# TASK
Could you set down exactly the lines in the records below between the line holding "For every named" and the line holding "West Virginia (405, 2282)", inclusive?

# DATASET CONTENT
#####
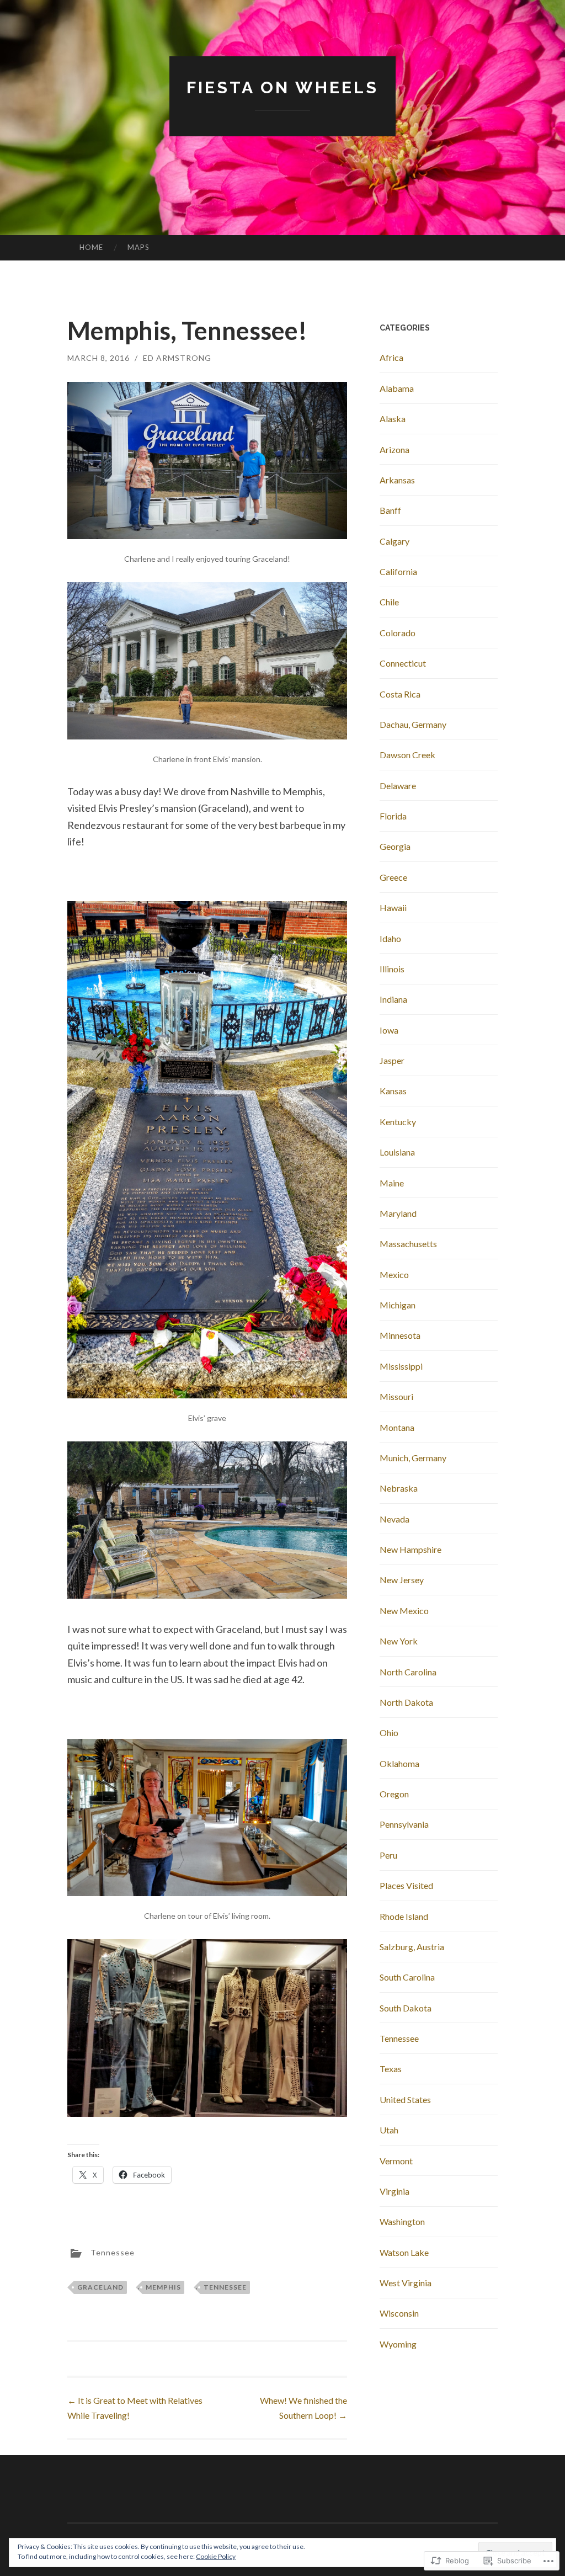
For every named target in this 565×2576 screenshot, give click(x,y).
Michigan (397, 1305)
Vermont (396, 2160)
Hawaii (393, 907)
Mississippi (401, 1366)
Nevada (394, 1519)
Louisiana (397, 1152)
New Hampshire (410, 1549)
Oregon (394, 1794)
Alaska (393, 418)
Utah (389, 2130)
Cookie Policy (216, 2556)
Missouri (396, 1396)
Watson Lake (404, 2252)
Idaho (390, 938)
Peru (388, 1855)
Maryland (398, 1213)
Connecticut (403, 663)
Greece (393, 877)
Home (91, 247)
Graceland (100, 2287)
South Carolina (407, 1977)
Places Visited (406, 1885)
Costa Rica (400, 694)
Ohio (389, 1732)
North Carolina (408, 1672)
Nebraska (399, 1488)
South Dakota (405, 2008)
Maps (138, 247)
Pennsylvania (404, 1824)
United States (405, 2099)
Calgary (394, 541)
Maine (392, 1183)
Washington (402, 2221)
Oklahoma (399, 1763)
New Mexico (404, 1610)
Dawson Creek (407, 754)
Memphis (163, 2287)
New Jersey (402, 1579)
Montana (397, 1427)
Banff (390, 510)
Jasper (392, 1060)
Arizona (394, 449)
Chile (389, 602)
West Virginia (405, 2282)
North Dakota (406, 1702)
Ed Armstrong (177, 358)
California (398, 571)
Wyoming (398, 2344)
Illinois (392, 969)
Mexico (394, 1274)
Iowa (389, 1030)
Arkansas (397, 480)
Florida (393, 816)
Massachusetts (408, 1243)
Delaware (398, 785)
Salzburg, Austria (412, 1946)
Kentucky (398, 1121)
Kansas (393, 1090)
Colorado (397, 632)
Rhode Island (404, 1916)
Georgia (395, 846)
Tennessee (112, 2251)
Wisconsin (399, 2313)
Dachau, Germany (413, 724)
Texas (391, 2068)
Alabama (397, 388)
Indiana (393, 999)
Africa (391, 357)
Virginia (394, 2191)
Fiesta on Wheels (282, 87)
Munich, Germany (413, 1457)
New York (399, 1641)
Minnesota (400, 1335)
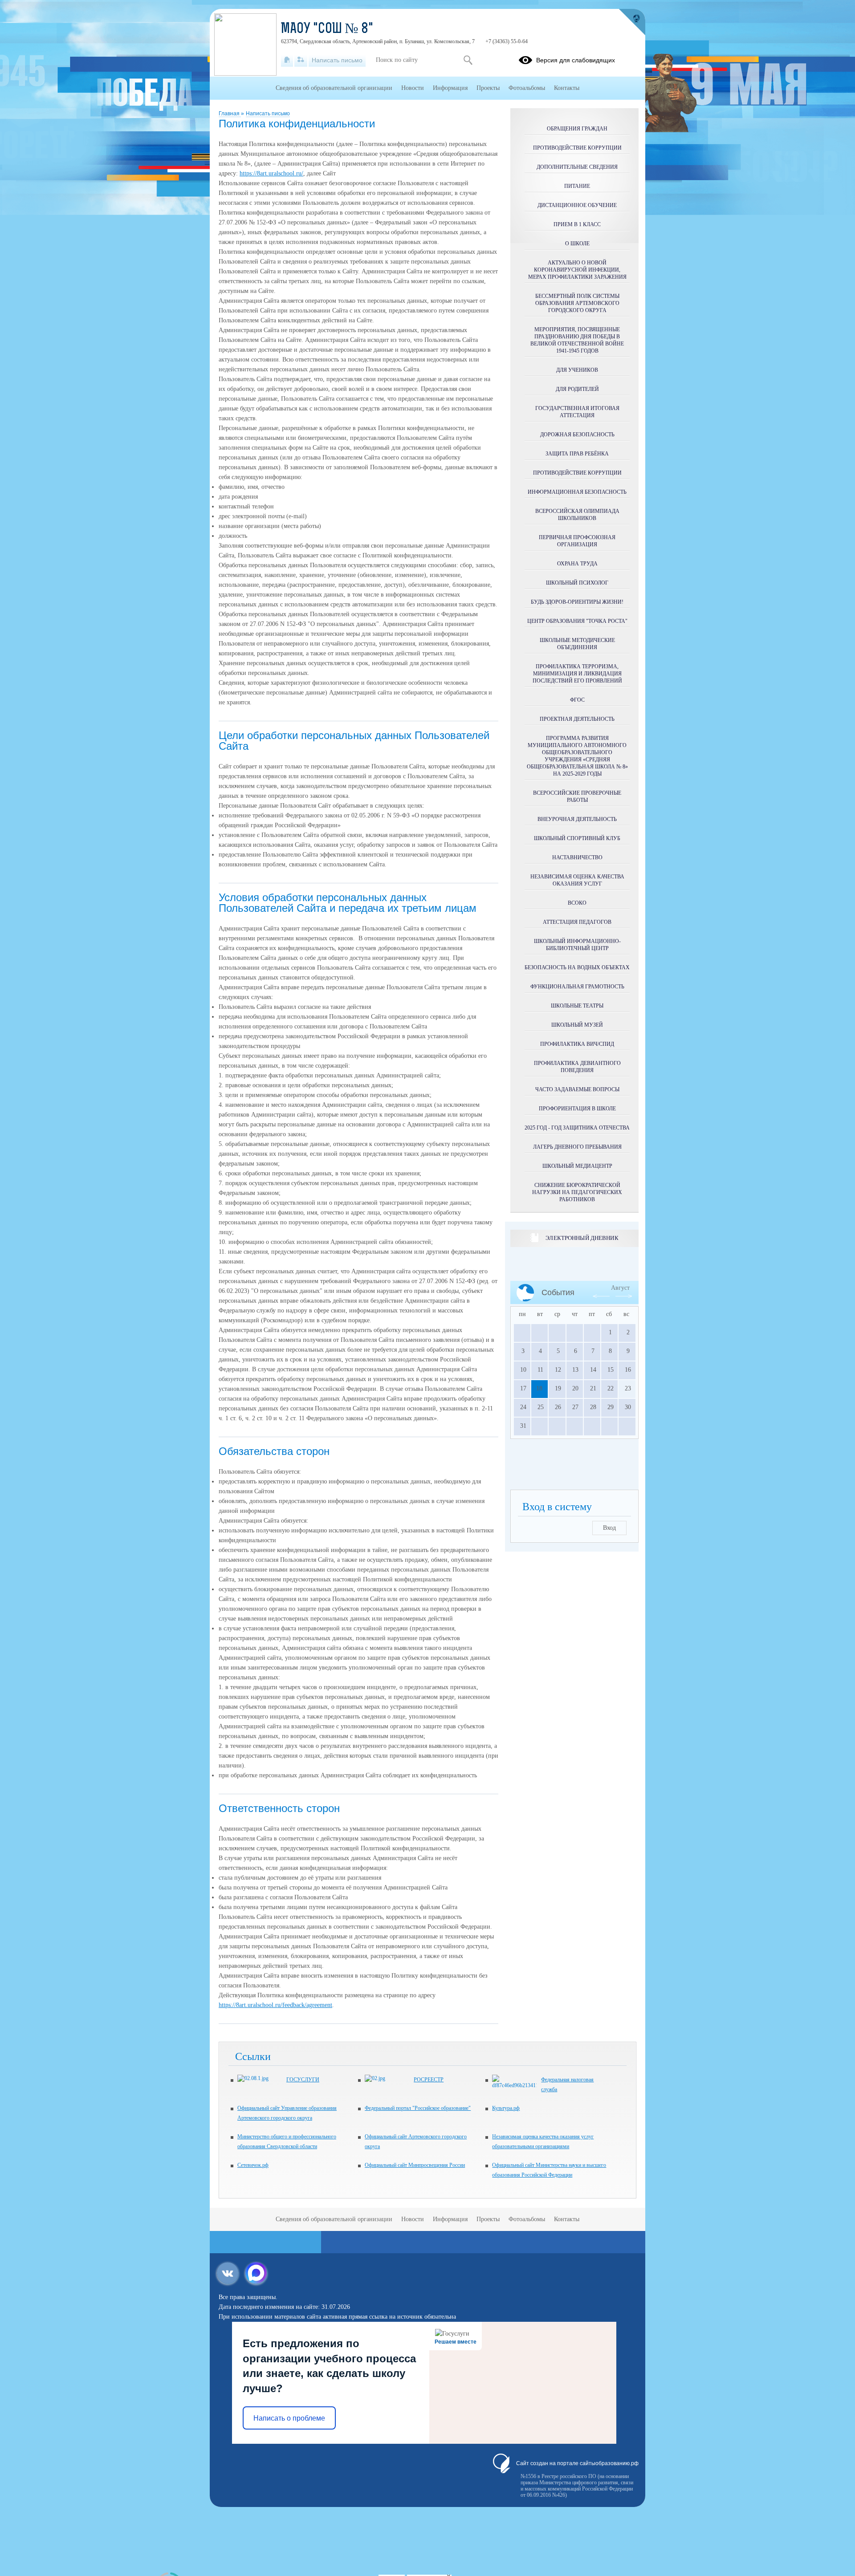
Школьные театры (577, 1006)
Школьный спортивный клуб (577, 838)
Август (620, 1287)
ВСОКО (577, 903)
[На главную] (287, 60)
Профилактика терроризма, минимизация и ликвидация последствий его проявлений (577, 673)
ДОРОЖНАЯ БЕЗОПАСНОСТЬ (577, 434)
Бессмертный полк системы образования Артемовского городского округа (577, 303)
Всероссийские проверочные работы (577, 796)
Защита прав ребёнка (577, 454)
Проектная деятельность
#####
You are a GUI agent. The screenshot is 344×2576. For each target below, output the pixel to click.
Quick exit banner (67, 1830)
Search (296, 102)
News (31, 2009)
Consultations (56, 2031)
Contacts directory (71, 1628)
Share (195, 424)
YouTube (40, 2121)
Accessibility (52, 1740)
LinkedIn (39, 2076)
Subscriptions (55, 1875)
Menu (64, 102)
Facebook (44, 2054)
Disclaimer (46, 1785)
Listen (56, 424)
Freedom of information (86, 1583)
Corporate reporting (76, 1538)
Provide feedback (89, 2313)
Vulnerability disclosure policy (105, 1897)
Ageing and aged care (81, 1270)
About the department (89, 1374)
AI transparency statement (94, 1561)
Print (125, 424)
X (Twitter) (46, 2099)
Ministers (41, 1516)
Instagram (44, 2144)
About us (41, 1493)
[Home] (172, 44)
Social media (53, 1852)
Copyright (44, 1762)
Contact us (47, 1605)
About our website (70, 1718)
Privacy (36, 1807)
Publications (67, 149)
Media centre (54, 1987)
#####
# TASK SOLUTION
For every named target in this 565×2576 screenshot, give click(x,y).
Michigan (397, 1305)
Vermont (396, 2160)
Hawaii (393, 907)
Mississippi (401, 1366)
Nevada (394, 1519)
Louisiana (397, 1152)
New Hampshire (410, 1549)
Oregon (394, 1794)
Alaska (393, 418)
Utah (389, 2130)
Cookie Policy (216, 2556)
Missouri (396, 1396)
Watson Lake (404, 2252)
Idaho (390, 938)
Peru (388, 1855)
Maryland (398, 1213)
Connecticut (403, 663)
Greece (393, 877)
Home (91, 247)
Graceland (100, 2287)
South Carolina (407, 1977)
Places Visited (406, 1885)
Costa Rica (400, 694)
Ohio (389, 1732)
North Carolina (408, 1672)
Nebraska (399, 1488)
South Dakota (405, 2008)
Maps (138, 247)
Pennsylvania (404, 1824)
United States (405, 2099)
Calgary (394, 541)
Maine (392, 1183)
Washington (402, 2221)
Oklahoma (399, 1763)
New Mexico (404, 1610)
Dawson Creek (407, 754)
Memphis (163, 2287)
New Jersey (402, 1579)
Montana (397, 1427)
Banff (390, 510)
Jasper (392, 1060)
Arizona (394, 449)
Chile (389, 602)
West Virginia (405, 2282)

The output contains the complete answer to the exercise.